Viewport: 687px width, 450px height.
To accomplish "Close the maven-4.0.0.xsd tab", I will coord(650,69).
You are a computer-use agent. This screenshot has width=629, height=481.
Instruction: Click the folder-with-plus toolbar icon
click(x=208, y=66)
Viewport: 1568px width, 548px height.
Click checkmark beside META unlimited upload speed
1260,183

...

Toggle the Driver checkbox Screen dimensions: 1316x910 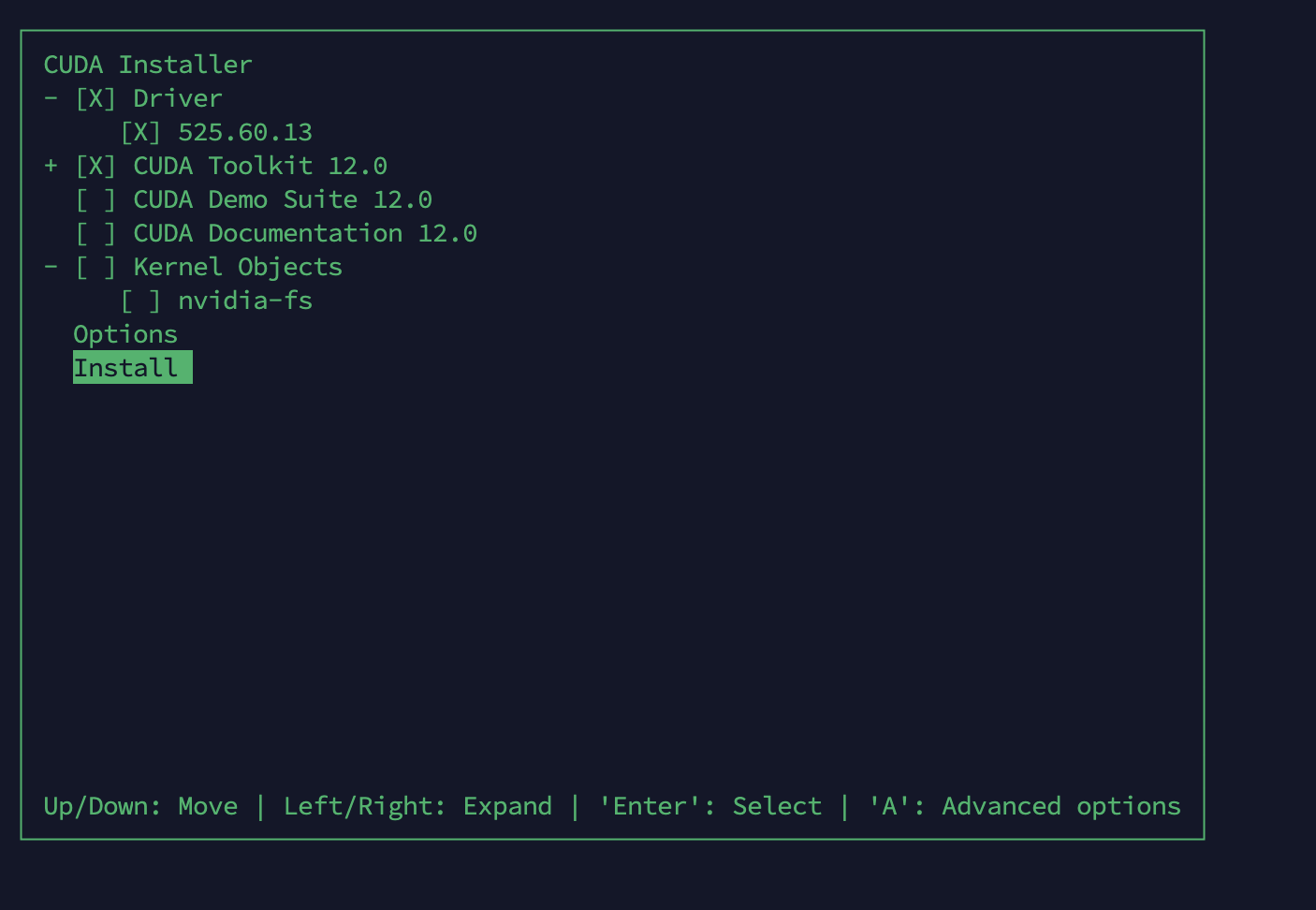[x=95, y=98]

- What the task requires: Your answer should be one number, the count of lines in the records that contain the word "height".

- Finished task: 3